Can you smell your speakers when youre rockin out?


Lol, I know this a funny question, but whenever I'm listening at loud volumes, I can smell my speakers. It's always the same smell no matter what speakers I've had. It's not a burning smell, more like the insulation used in the boxes. Is it the air blowing through the insulation and then out the port, or cooked voicecoils? Like I said, it doesn't smell like burning electronics but I 'm not sure what it is. It kind of smells good; like new rubber in a bike shop or race gas smells to me. It's the association of good times :-)
128x128b_limo
Roy Johnson is not the only person that supports the virtues of time coherence. John Dunlavy, Richard Vandersteen, Pat McGinty, Jim Thiel, and Dale Pitcher all either build or have built phase coherent speakers that have been highly regarded and well received by critics and users alike. Reference 3A is another company that favor coherence. Why aren't you blasting all of these fine speaker designers for their decision to focus on phase coherence? To dismiss this design choice as nonsense is ignorant or a clear sign that you are doing nothing more than grinding an axe. There is a reason that John Atkinson performs impulse response test on every speaker that he tests. He must feel every test he runs on a speaker is important to it's overall performance, otherwise he wouldn't perform them. In some sort of twisted way, you have taken a thread about the way a speaker smells when playing and turned it into bashing GMA and their design choices yet again. That should give any one reading this a clear clue what a nut job you are. Give it a rest.

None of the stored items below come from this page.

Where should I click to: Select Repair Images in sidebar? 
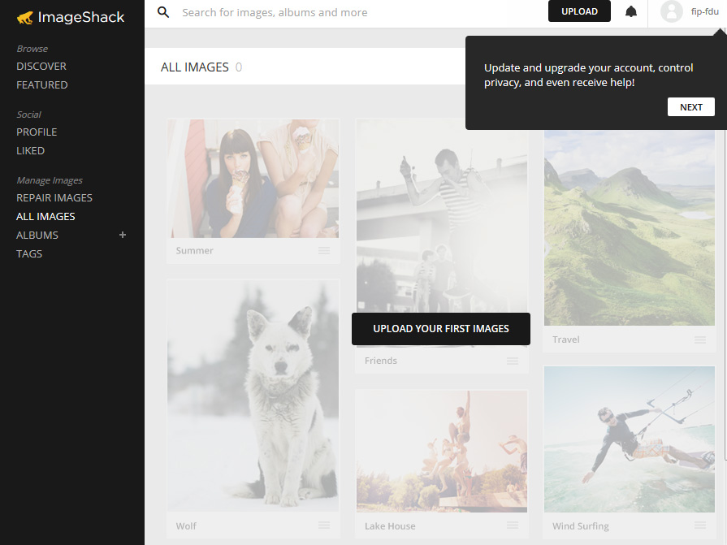(54, 197)
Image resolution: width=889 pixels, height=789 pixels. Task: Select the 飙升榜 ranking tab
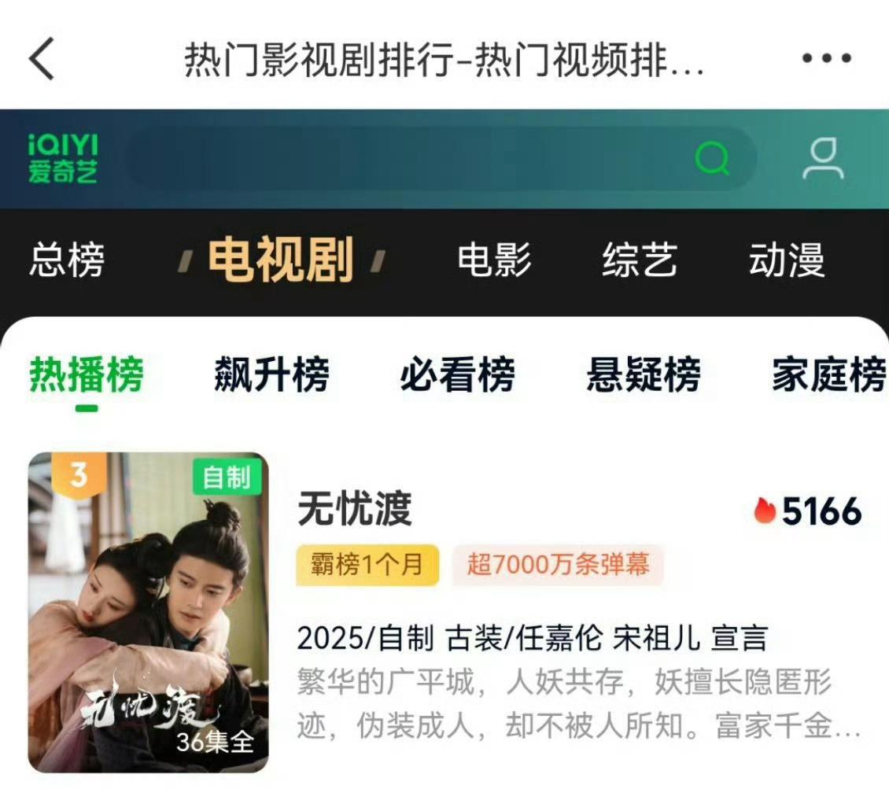click(271, 374)
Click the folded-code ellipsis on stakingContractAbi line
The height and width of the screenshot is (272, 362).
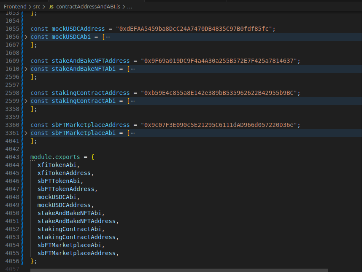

Why aren't you blasting all of these fine speaker designers for their decision to focus on phase coherence?
Roy Johnson himself dismisses those other designers. Roy wont be pleased that you are conflating his superior designs with all of those others you name. According to Roy, only his speakers are time coherent, correct me if I'm wrong.

If time coherence was so important, EVERY designer would be using it in their designs not just the handful you name. EVERY audiophile would insist on it. 
Time coherence is neither necessary or sufficient for great sound. Proof? B&w, wilson, magico, YG, avalon, etc
I think the air filters I put in the two AC/heating units in my house are fiberglass, fiberglass should never be ground up and snorted, and I've never encountered smelly speakers in over 50 years of speaker usage…I've never paid much attention to Green Mountain Audio but hey…they look kind of cool...
At what point did I say that time coherence was necessary for great sound? My point is that time coherent designs can, and have sounded great. It is only one of many design decisions that any builder decides upon at the very beginning. Great sound is produced using many different design decisions. Dismissing all designs of one type because you didn't like one example is foolishness.  
After many decades as a professional musician and more recent decades as a paid (overpaid usually) live sound mixer…plus decades as an audio geekster (man…I'm OLD), I've narrowed my speaker preferences down to these: The ones that sound great to my ears. I find that using my ears instead of those attached to the heads of other people work much better in terms of actually hearing things that I might like.